> **SELECTED EXTRACT**:
=====
2.2. Description of Sampling Sites

Total eight sites were selected for passive sampling (Figure 1). About 76 samples were analyzed for total volatile organic compounds (VOCs), in connection with the seasonal variation, and spatial variation. However, for traffic variations two sites (Ashram intersection and Patel Chowk intersections), representing high and low traffic density, respectively, were selected. Traffic volume data not available for these sites and the values given here are guest estimates (GE) made on the basis of traffic volume data available for the year by localities nearby (Table 1).

Traffic İntersection Sectors

All the three sites are very busy traffic intersections. Monitoring was carried out at the kerbsides near traffic intersections. During peak hours, traffic jams are frequent in these locations. The sites are as follows:

1) Ashram Chowk: This area includes an extremely busy intersection with traffic lights on two, heavily used roads; the Ring Road and the Mathura Road. The traffic is slow moving and density is very high. In about 500 meters radius, there are 3 gasoline stations, commercial buildings, low-rise and high-rise residential buildings, small restaurants and waste water treatment facility.
=====
> **PROVIDED MATERIAL**:
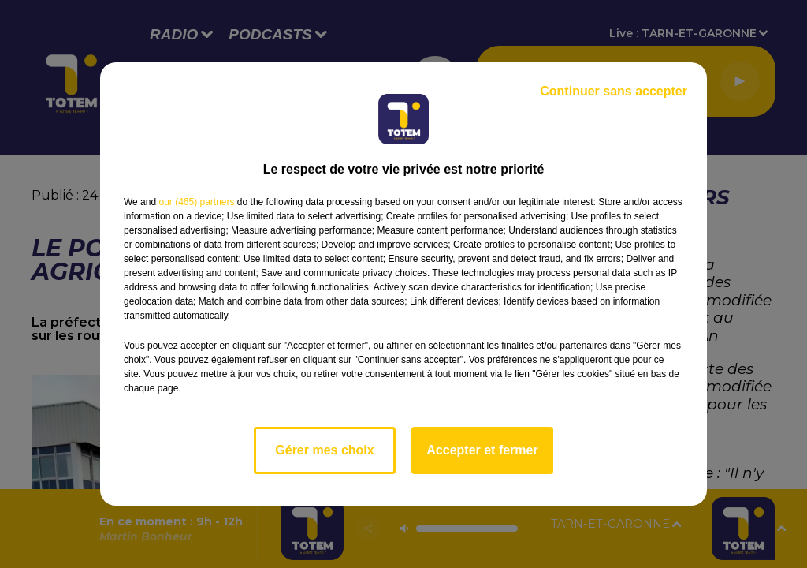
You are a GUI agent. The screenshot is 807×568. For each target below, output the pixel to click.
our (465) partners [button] (196, 201)
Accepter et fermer (481, 450)
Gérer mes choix (324, 450)
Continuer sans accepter (613, 91)
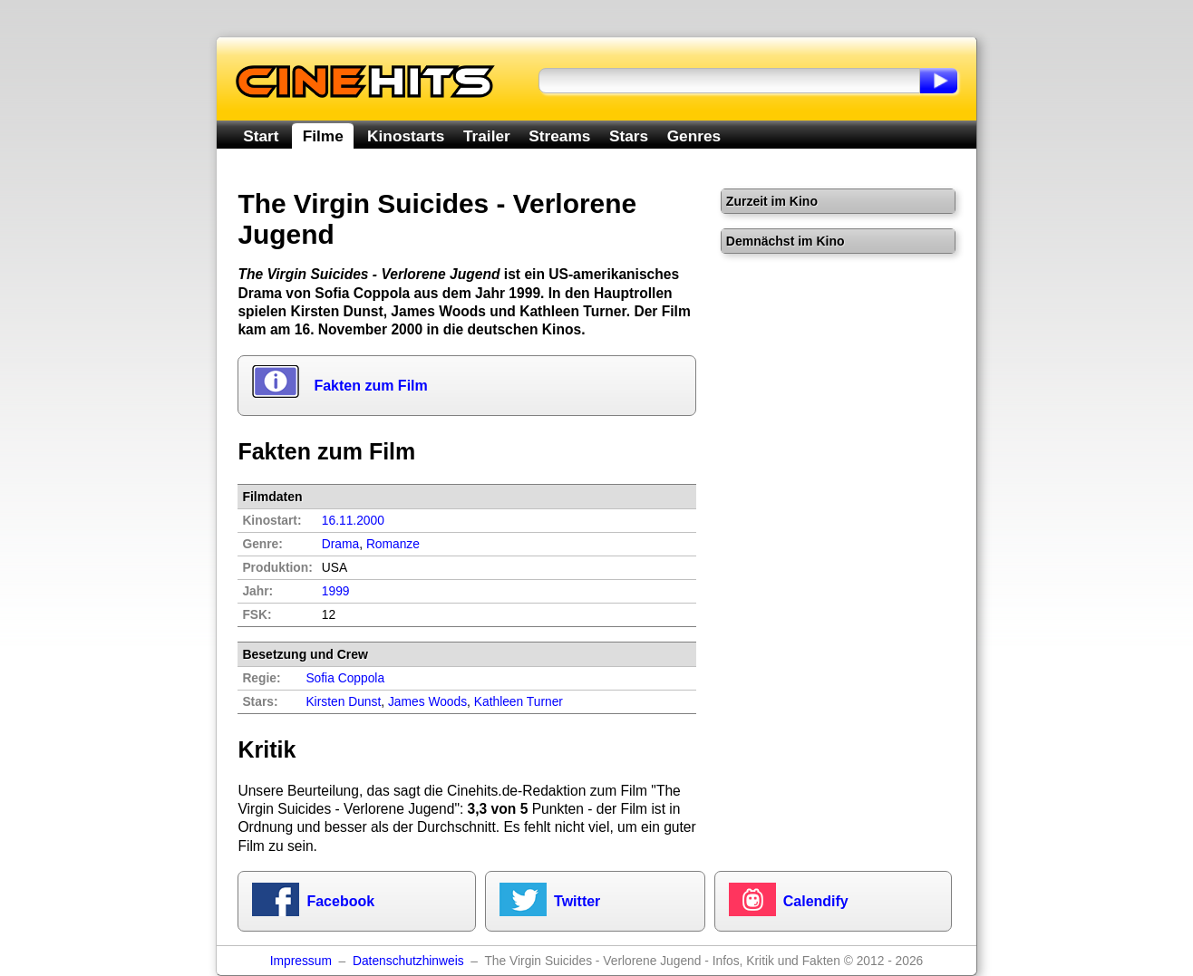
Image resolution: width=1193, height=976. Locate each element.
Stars (628, 136)
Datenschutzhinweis (408, 961)
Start (260, 136)
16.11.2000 (353, 520)
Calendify (816, 901)
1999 (336, 591)
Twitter (577, 901)
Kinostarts (405, 136)
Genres (694, 136)
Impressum (301, 961)
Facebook (340, 901)
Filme (323, 136)
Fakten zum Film (370, 385)
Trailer (486, 136)
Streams (559, 136)
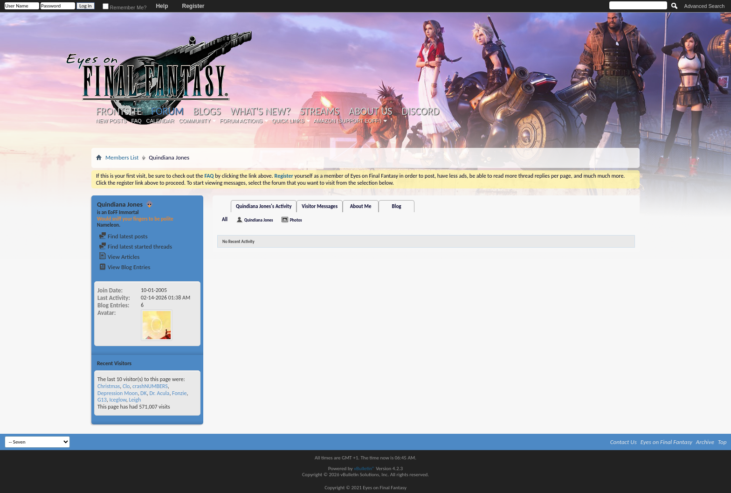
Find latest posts (123, 236)
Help (162, 6)
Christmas (108, 386)
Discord (420, 111)
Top (722, 441)
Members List (121, 157)
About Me (361, 206)
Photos (296, 219)
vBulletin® (364, 468)
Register (193, 6)
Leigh (135, 399)
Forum (167, 111)
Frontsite (119, 111)
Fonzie (179, 393)
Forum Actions (241, 121)
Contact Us (623, 441)
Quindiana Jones (258, 219)
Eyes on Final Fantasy (666, 441)
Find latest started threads (135, 246)
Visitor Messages (320, 206)
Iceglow (117, 399)
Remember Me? (125, 7)
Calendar (160, 121)
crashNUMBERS (150, 386)
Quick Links (288, 121)
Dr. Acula (159, 393)
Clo (126, 386)
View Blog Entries (124, 267)
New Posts (111, 121)
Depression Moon (117, 393)
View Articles (119, 256)
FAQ (136, 121)
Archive (705, 441)
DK (143, 393)
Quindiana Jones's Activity (263, 206)
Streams (319, 111)
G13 (102, 399)
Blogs (207, 111)
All (225, 219)
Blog (396, 206)
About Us (370, 111)
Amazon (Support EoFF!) (348, 121)
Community (194, 121)
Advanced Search (704, 6)
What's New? (260, 111)
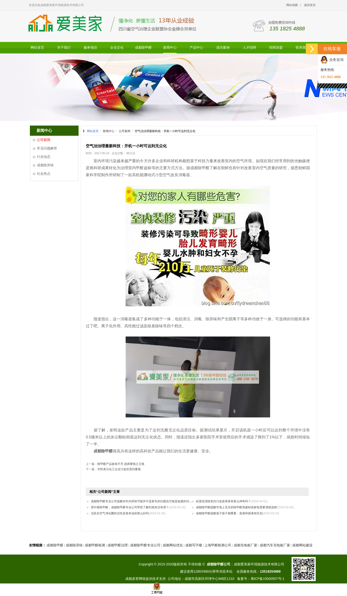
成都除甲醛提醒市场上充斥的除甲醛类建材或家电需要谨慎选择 (245, 507)
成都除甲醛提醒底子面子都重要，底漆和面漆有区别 (237, 513)
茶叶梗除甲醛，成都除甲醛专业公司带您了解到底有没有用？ (138, 507)
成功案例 (223, 47)
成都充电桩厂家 (245, 545)
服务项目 (90, 47)
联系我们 (302, 47)
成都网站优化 (173, 545)
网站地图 (292, 5)
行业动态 (43, 157)
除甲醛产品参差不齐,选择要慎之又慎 (120, 464)
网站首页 (37, 47)
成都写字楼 (193, 545)
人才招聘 (249, 47)
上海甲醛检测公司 (217, 545)
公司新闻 (43, 140)
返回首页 (310, 5)
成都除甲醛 (143, 47)
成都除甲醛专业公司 (145, 545)
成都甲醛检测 (95, 545)
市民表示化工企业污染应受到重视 (119, 469)
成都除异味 (45, 165)
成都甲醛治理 (117, 545)
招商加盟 (276, 47)
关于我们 (64, 47)
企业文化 (117, 47)
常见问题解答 (47, 148)
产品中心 (196, 47)
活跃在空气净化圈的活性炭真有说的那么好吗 (128, 513)
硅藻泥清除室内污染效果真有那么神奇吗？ (231, 501)
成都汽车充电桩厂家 (275, 545)
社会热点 (43, 173)
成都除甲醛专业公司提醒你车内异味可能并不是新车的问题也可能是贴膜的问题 (150, 501)
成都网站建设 (302, 545)
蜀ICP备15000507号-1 (267, 579)
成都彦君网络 (135, 579)
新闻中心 (170, 47)
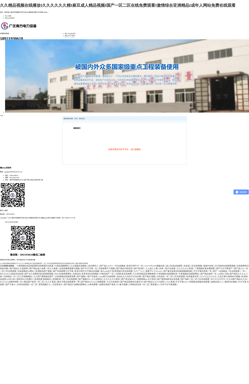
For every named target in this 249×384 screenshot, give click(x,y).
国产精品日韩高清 (124, 268)
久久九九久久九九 (208, 276)
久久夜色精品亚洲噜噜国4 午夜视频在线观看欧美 (155, 274)
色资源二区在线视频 (193, 266)
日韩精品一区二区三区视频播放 (17, 276)
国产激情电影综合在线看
=====
> **REQUIREMENT**:
Copy the part of the sampling-site description that begins with the words containing "All the three" and ends with "water treatment facility.". The lines come from a different source than the text.

> **ANSWER TO THE PROBLEM**:
All the three sites are very busy traffic intersections. Monitoring was carried out at the kerbsides near traffic intersections. During peak hours, traffic jams are frequent in these locations. The sites are as follows:

1) Ashram Chowk: This area includes an extremely busy intersection with traffic lights on two, heavily used roads; the Ring Road and the Mathura Road. The traffic is slow moving and density is very high. In about 500 meters radius, there are 3 gasoline stations, commercial buildings, low-rise and high-rise residential buildings, small restaurants and waste water treatment facility.